EXERCISE BRIEF -> Please copy exactly the lines from the first in the records through the line that contains "The height and width of the screenshot is (698, 1117).", but not the pictures.

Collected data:
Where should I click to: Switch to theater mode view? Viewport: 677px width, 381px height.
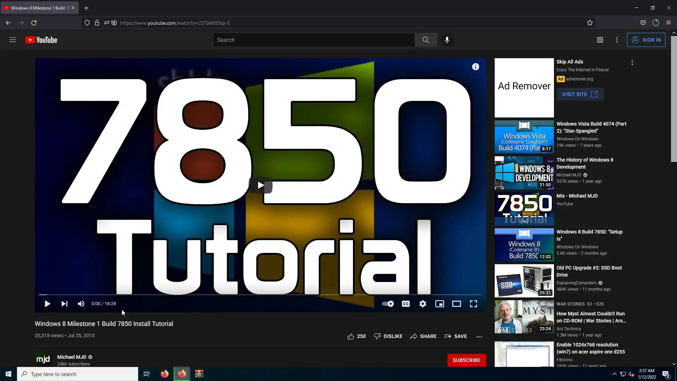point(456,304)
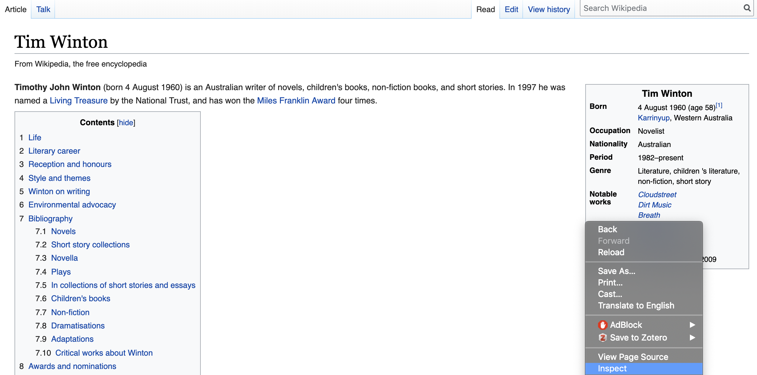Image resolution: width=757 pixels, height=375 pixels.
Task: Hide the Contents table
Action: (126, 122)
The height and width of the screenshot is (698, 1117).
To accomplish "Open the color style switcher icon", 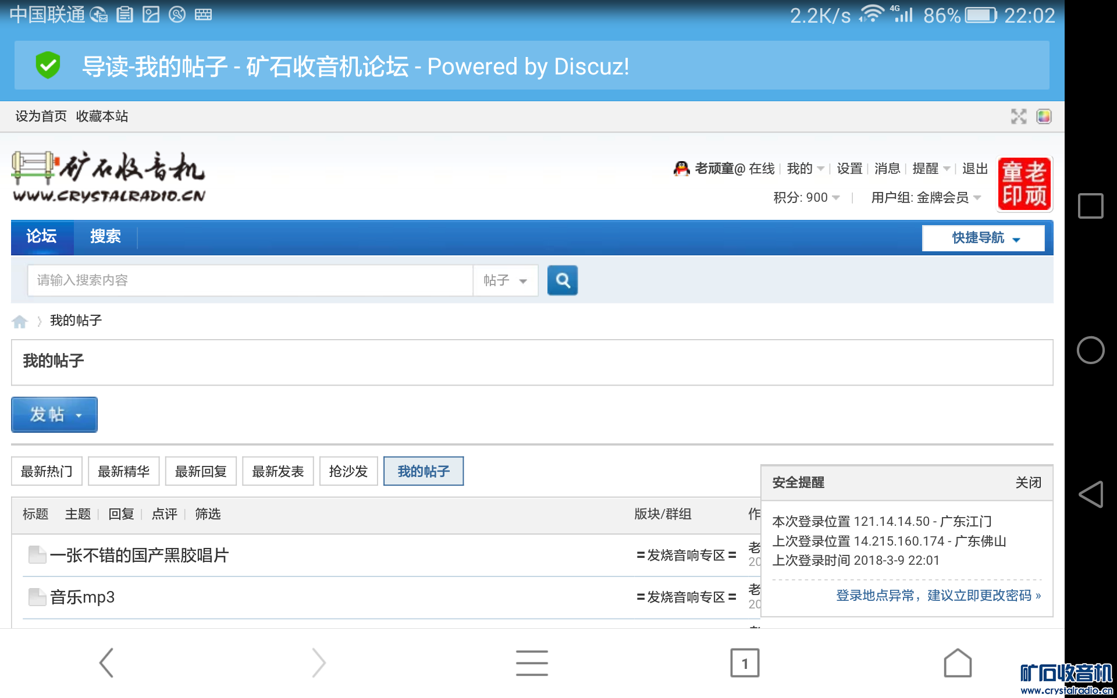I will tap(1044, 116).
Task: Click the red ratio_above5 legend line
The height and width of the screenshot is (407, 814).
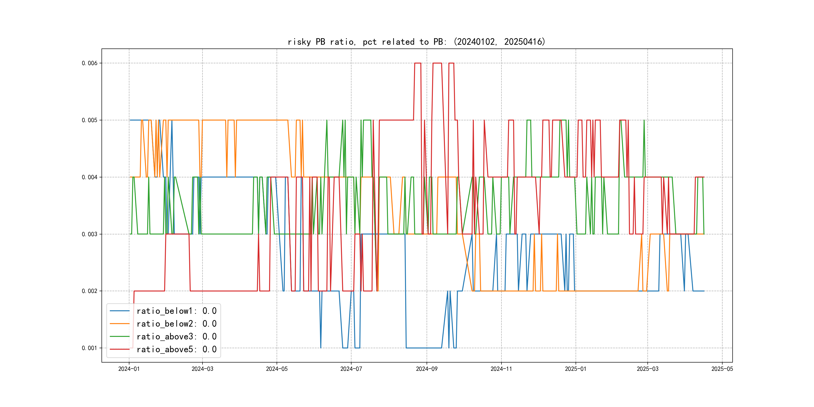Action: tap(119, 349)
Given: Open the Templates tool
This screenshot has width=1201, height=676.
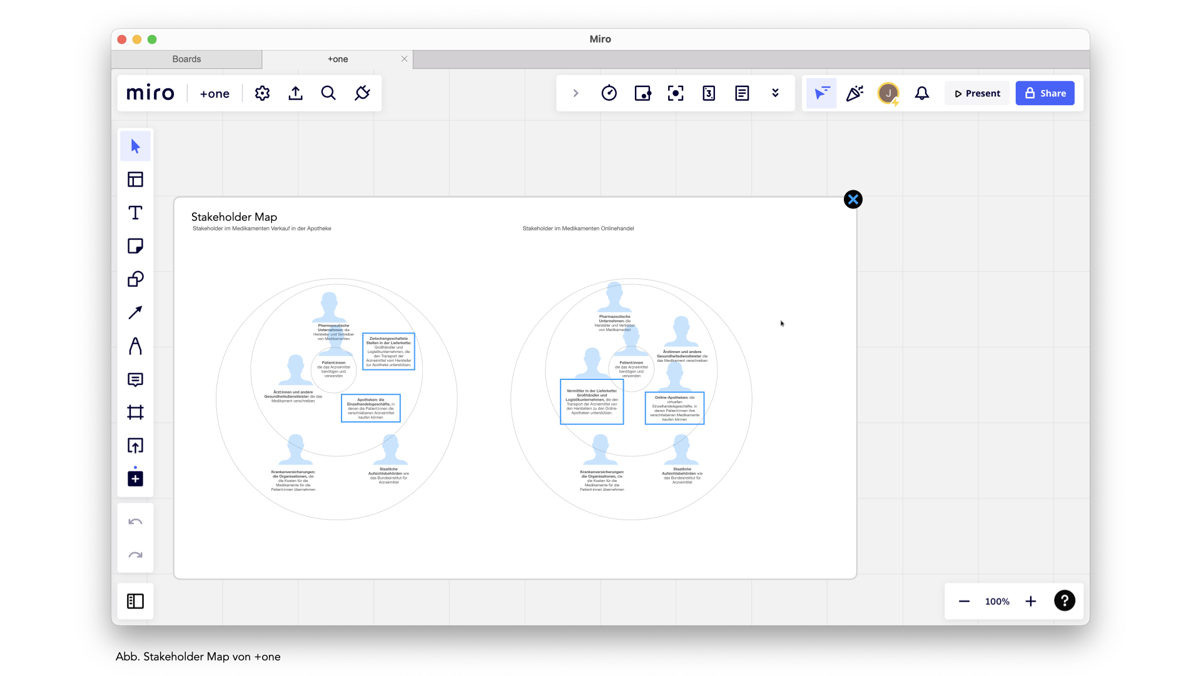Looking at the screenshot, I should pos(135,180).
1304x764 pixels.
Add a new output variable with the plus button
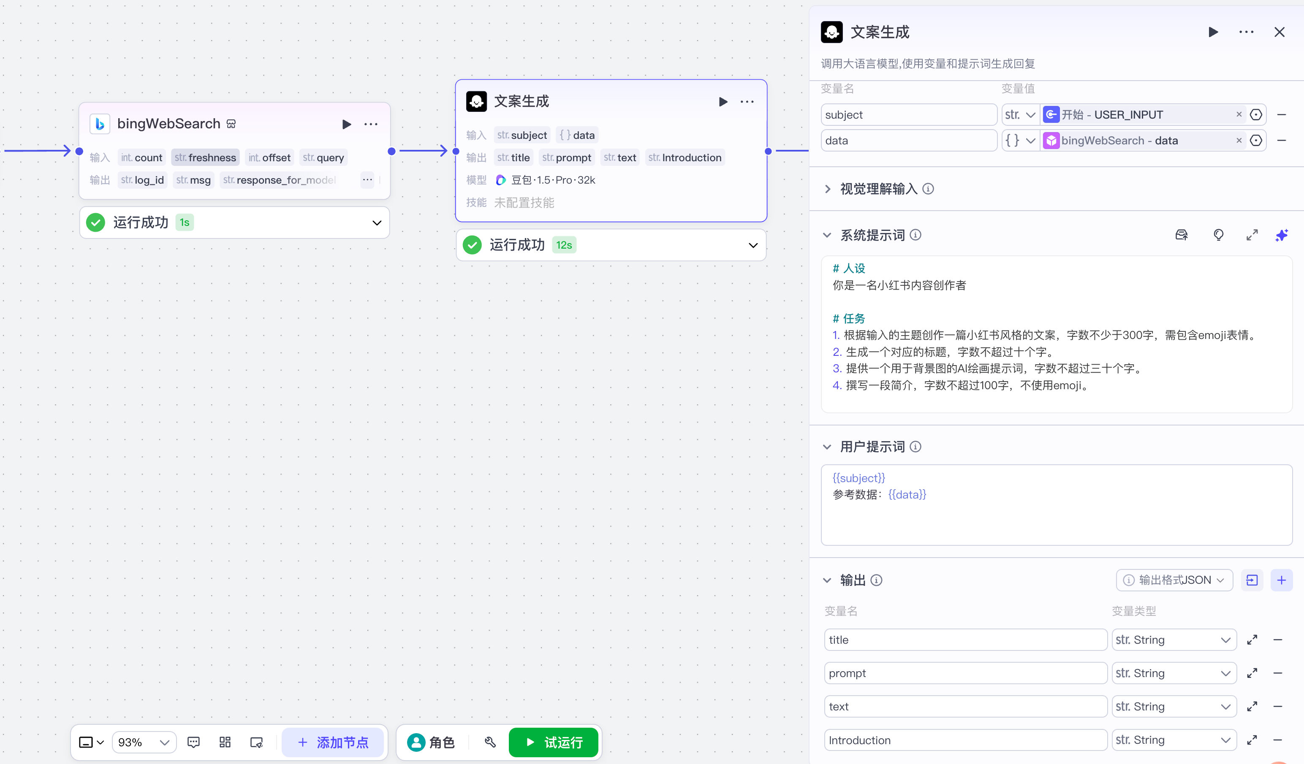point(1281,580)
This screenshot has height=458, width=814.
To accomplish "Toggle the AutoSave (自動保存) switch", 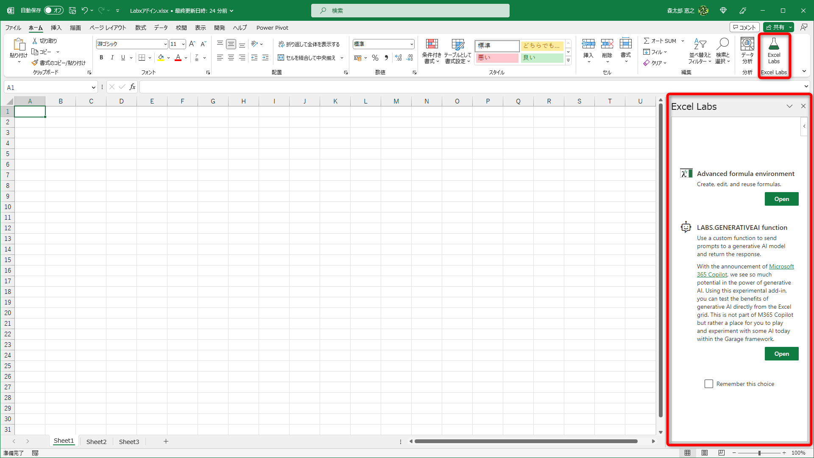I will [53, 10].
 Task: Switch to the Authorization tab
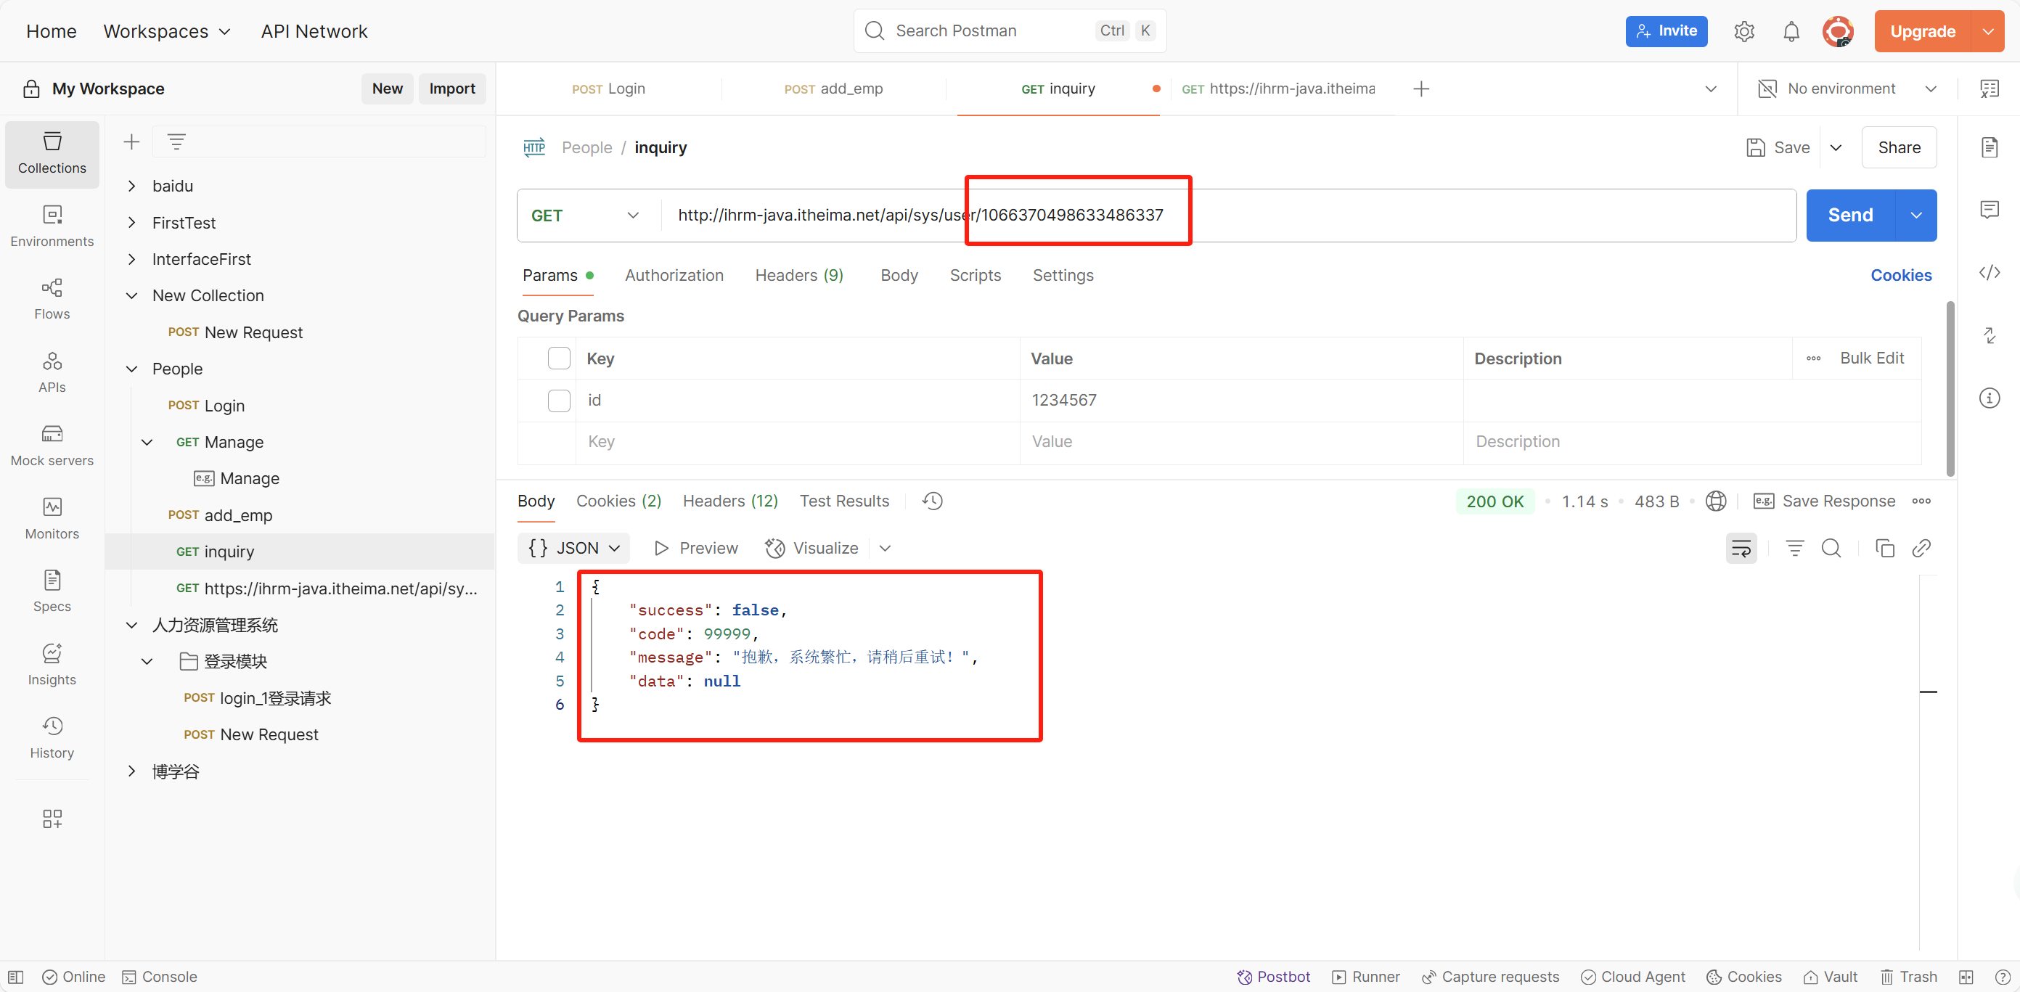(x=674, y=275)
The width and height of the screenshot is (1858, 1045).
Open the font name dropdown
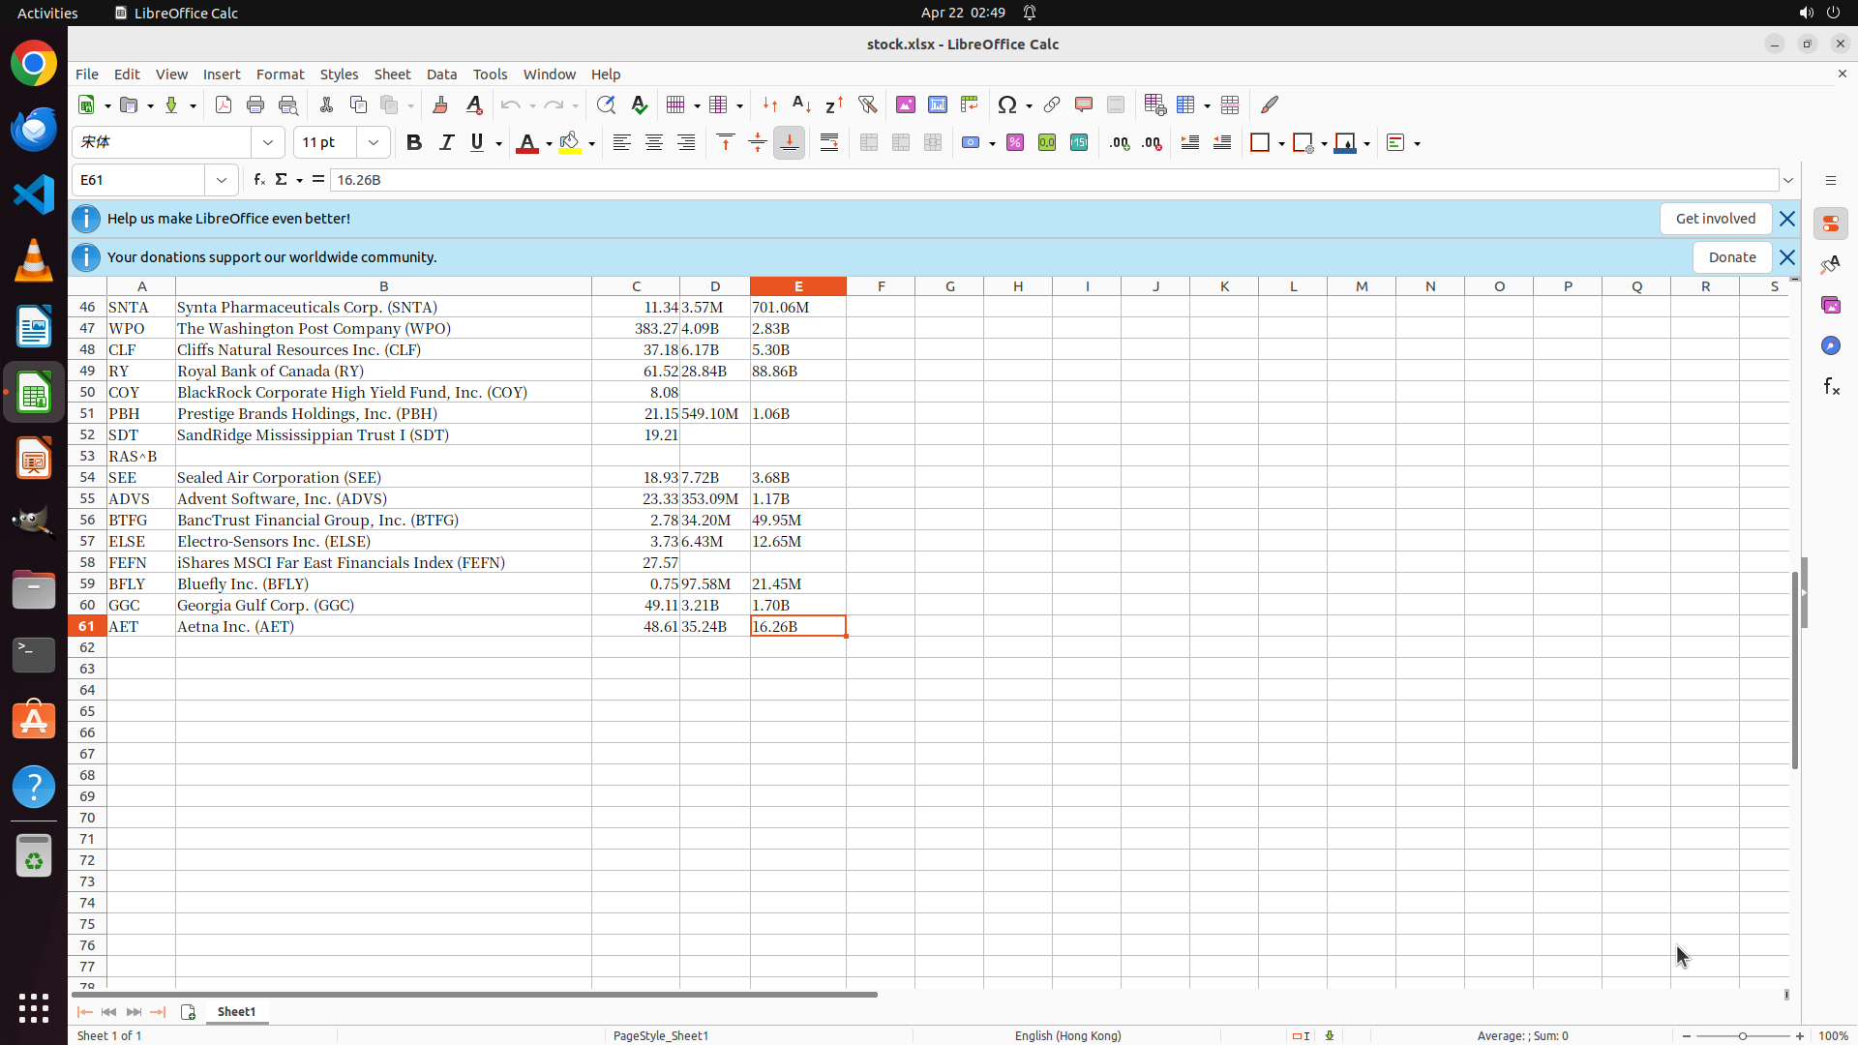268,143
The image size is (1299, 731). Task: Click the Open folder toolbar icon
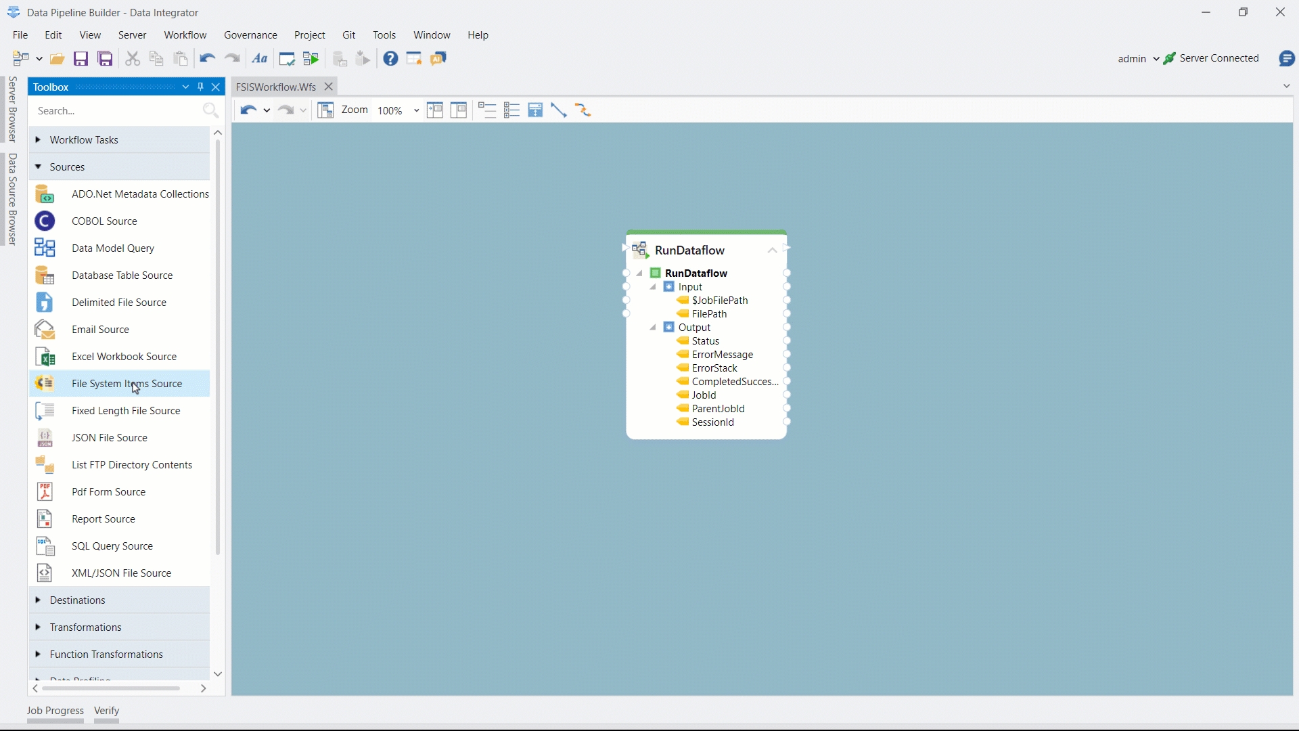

THE ANSWER ->
Where should I click to: Switch to theater mode view? Viewport: 677px width, 381px height.
point(456,304)
Image resolution: width=757 pixels, height=375 pixels.
Task: Hide the Contents table
Action: (126, 122)
The height and width of the screenshot is (698, 1117).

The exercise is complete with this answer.